# Adddress for mailing Norseman group buy



## airrat (Dec 24, 2007)

On the Norseman group buy, I only got 5 mailing addresses from everyone's paypals to me.


Everyone please email me your address so I can print lables.  I was going to do it with paypal click and ship but now I will have to do each one manually, unless I am missing something.


----------



## Dario (Dec 24, 2007)

One quick (possible) solution is to refund everyone w/o the address and have them re-send payment but making sure that they indicate the mailing address next time.

Note that if you do this, some may not send you the money again (that is the down side).

Note2...Paypal fees are also returned when you refund payment so no money is lost.


----------



## RHossack (Dec 24, 2007)

&gt;Everyone please email me your address so I can print lables.

Ron Hossack
XXXX E Nora Ave
Liberty Lake, WA  99016


----------



## airrat (Dec 24, 2007)

Ron I have yours from when you emailed me about the city change.   You might not want it posted pubically.

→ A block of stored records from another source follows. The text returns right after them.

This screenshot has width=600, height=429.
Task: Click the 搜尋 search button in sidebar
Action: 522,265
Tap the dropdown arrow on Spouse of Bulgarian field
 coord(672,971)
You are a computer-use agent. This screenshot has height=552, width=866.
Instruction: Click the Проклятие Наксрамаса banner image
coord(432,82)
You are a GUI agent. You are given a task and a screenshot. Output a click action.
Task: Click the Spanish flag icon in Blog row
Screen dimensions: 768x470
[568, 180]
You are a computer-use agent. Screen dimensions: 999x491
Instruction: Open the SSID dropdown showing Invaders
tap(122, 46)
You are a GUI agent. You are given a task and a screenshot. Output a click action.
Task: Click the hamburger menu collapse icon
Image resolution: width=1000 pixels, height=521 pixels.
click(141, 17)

Everyone I am not sure why they are not showing up.  When I click details I get the message no address provided.  It could have been the way the invoices went out?  I am just not sure.   Sorry guys.


one more thing,  make sure I have your IAP name with it. 

thanks


----------



## Dario (Dec 24, 2007)

Tom,

When you send a payment via paypal you can indicate a shipping address on no shipping address required (for services).

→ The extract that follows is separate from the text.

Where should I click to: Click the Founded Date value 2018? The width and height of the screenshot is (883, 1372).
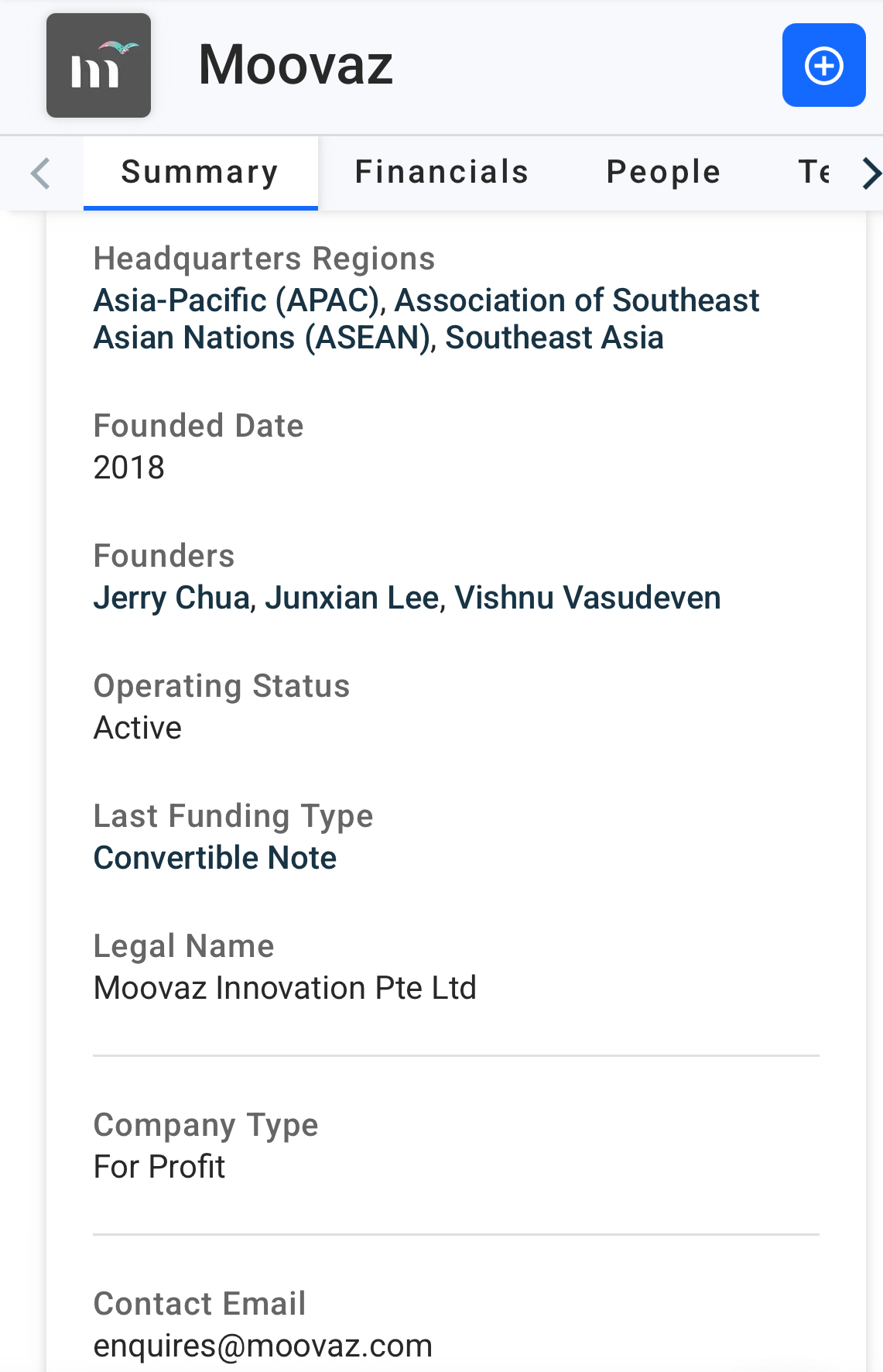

I bet the senders didn't check the shipping address box.


----------



## ed4copies (Dec 24, 2007)

Tom,

Have you tried making a shipping label thru paypal.

It picks up their address automatically (least is always does for me!)

FWIW


----------



## airrat (Dec 24, 2007)

Ed, I logged into my paypal account and clicked on the create shipping label from the payment.  Is there a different way?


----------



## ed4copies (Dec 24, 2007)

That SHOULD do it!!!

Also, those who put in addresses, make sure they are current.  I recently sent a package to someone who moved and was surprised his paypal address had not changed (Duh).  Wasn't from this group, of course!!!


----------